**** Texto fornecido

2 de dezembro de 2007

Ataíde (não-ficção)

Texto de Lélia Coelho Frota
Fotos de Pedro de Moraes
1982, Brasil

O livro apresenta a vida e obra de Manuel da Costa Ataíde, notável pintor, dourador e entalhador, um dos ícones do barroco mineiro.

A obra reúne, em fotos muito bem realizadas, a pintura monumental de todos os forros elaborados por Ataíde, bem como a maioria dos trabalhos que realizou para as igrejas mineiras – usando as palavras do próprio artista, uma pintura de “elegante e moderna perspectiva”, realizada com “tintas de fino gosto e valentia”.

Nascido em Mariana (MG), em 1762, Mestre Ataíde é importante personagem da história da arte brasileira. Como atesta a autora, “terá sido Ataíde, pelo seu talento e condições ímpares da sociedade em que viveu, o único pintor brasileiro, até a atualização crítica promovida pelo modernismo, a realizar uma obra de caráter erudito verdadeiramente contemporânea daquelas que tinham curso na Europa” (p.34).

Lélia Coelho Frota conta que Ataíde foi um dos principais exemplos da pintura ilusionista de perspectiva da segunda fase do barroco mineiro, uma pintura que “quer introduzir o espectador no próprio céu, rompendo os limites do espaço arquitetônico real” (p.19), algo que os contemporâneos desta fase denominaram de “visão”.

Além do importante registro fotográfico, o livro faz uma análise estética da obra de Ataíde e uma abordagem crítica da sociedade e expressões artísticas do setecentos mineiro.

Para a autora, o genial artista mineiro estava à frente do seu tempo. Segundo ela, “se quisermos nos ater à cronologia, veríamos o Ataíde como predecessor não apenas de Visconti mas também dos próprios impressionistas europeus. Como revela Carlos Del Negro, ele desenvolve uma técnica que cria um meio 'atmosférico' para integração de suas figuras, pela contigüidade em pequenos toques, das cores do espectro solar empregadas independentemente” (p.33).

E ainda: “As madonas domésticas do Ataíde, verdadeiros retratos nem sempre destituídos de sensualismo, serão também as antecessoras da ampla representação da mulher, vista sob a ótica liberta das convenções acadêmicas do modernismo, que empreenderá a geração de Di Cavalcanti, Lasar Segall, Guignard, Portinari” (p.34).

O certo é que aqui, neste blog, muito ficou por dizer sobre o livro, e tudo ficou por ver. O conselho que fica é a leitura e contemplação desta obra editada pela Nova Fronteira. Melhor ainda seria o contato direto com a pintura do Mestre Ataíde, que pode ser encontrada em diversas igrejas de Minas Gerais.

21 de agosto de 2007

A menina que roubava livros

Markus Zusak, 2006, Austrália

O cenário é a Alemanha nazista. O tempo é a Segunda Guerra Mundial. A narradora é a Morte. E a protagonista é uma menina de oito anos, Liesel, a quem coube o rótulo de roubadora de livros, mas que era só uma doce menina que descobriu nas palavras todo o amor e ódio desse mundo.

********

▶ _Instrução 1_
Edite o trecho do texto fornecido que vai de "A menina que" até "ódio desse mundo.", colocando "Lisa" no lugar de "Liesel".
▶ _Instrução 2_
Responda às perguntas com base no texto fornecido.
(a) Em que cidade e em que ano nasceu Manuel da Costa Ataíde?
(b) Qual editora publicou o livro sobre Ataíde?
(c) Que idade tem a protagonista de "A menina que roubava livros"?
▶ _Instrução 3_
Liste os nomes dos artistas que, segundo o texto fornecido, compõem a geração que empreenderá a ampla representação da mulher.
As linhas abaixo não têm relação com o texto fornecido.

**** Informações fornecidas

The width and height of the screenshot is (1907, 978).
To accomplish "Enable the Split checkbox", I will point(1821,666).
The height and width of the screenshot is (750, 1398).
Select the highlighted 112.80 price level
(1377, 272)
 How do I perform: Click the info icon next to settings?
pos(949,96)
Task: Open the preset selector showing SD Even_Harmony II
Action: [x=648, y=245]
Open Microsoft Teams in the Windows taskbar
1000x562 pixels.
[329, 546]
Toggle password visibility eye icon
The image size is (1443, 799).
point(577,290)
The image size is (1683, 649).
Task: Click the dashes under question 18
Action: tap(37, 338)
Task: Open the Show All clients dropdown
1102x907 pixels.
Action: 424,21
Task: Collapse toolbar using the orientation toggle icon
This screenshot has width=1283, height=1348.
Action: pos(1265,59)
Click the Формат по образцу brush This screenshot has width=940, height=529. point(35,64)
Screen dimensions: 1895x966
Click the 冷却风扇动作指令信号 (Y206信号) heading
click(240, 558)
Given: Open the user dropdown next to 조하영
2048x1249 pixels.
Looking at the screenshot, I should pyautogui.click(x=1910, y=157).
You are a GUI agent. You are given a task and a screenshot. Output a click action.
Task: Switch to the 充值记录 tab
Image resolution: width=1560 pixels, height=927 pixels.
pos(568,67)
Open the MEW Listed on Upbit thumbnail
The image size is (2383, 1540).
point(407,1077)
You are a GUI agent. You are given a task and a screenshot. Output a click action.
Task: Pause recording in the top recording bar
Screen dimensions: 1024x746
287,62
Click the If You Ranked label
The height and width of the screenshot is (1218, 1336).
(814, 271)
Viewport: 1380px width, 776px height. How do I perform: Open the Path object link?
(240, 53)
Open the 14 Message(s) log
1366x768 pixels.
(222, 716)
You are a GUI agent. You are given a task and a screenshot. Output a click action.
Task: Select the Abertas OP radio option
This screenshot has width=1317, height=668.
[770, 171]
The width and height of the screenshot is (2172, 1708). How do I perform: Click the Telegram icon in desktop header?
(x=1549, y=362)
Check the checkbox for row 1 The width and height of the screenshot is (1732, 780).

********

▶ _Resposta escrita 1_
A menina que roubava livros

Markus Zusak, 2006, Austrália

O cenário é a Alemanha nazista. O tempo é a Segunda Guerra Mundial. A narradora é a Morte. E a protagonista é uma menina de oito anos, Lisa, a quem coube o rótulo de roubadora de livros, mas que era só uma doce menina que descobriu nas palavras todo o amor e ódio desse mundo.

▶ _Resposta escrita 2_
(a) Em Mariana (MG), em 1762.
(b) A Nova Fronteira.
(c) Oito anos.

▶ _Resposta escrita 3_
Di Cavalcanti, Lasar Segall, Guignard, Portinari